Segundo Kelly, estima-se que a incidência de Borderline na população mundial é de 6%, ou seja, uma a cada 20 pessoas apresentam o transtorno. Em geral, o diagnóstico é dado no início da vida adulta, já que é preciso cautela para detectar em um adolescente, que ainda está em desenvolvimento.
O tratamento principal é a psicoterapia, especialmente a Psicoterapia Dialética Comportamental. “Pode ser necessário o uso de medicamentos para o tratamento das comorbidades, de acordo com a recomendação médica. O objetivo da psicoterapia é auxiliar no reconhecimento e na identificação de padrões comportamentais e emocionais desadaptativos. O terapeuta auxilia, em geral, na criação de estratégias de controle e enfrentamento das emoções e na redução dos comportamentos que causam problemas de funcionamento e relacionamentos. A possibilidade de cura, ou recuperação total, ainda é pouco reconhecida pela literatura científica.

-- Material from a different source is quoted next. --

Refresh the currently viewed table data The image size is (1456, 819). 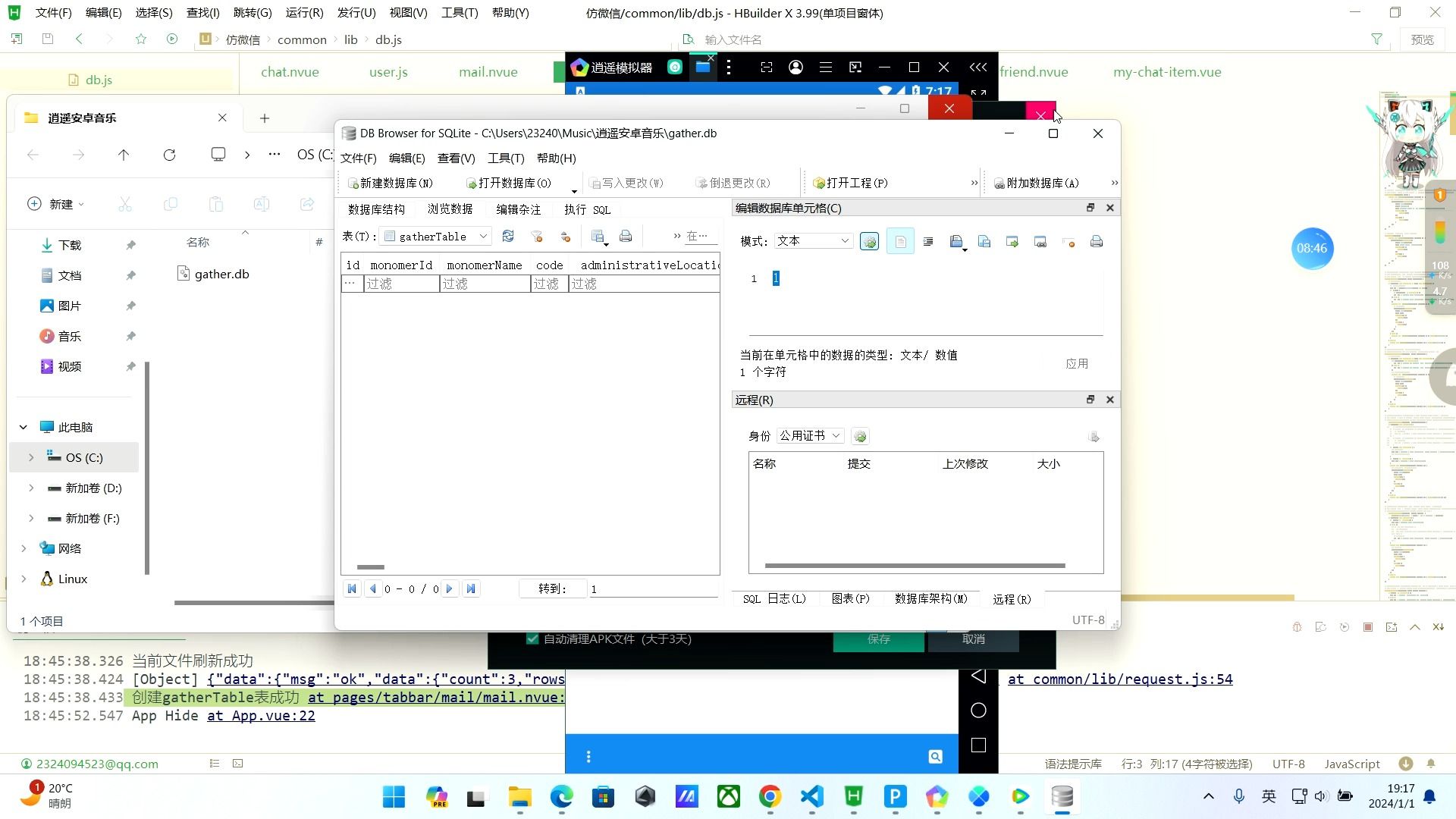point(508,237)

Por outro lado, a comunidade médica reconhece o transtorno como uma condição estável, onde o controle dos sintomas é possível”, finaliza.
“A Fazenda” pode agravar o quadro de Raissa?
Para a psiquiatra, dois pesos precisam ser colocados na balança: a hipersensibilidade da pessoa com Borderline e o preconceito com os transtornos mentais. “O ser humano naturalmente sofre diante da possibilidade de não ser aceito. Todavia, a sensibilidade aumentada à rejeição interpessoal pode ser presente de modo pronunciado nas pessoas com Borderline. Dessa forma, a possibilidade de exposição e de rejeição por parte de uma massa populacional pode ser especialmente um problema para esses pacientes. Porém, a criação de arquétipos dos transtornos mentais a partir da mídia pode contribuir para a formação de mitos sobre a síndrome, sustentando a psicofobia e reduzindo as chances de um tratamento adequado”, opina.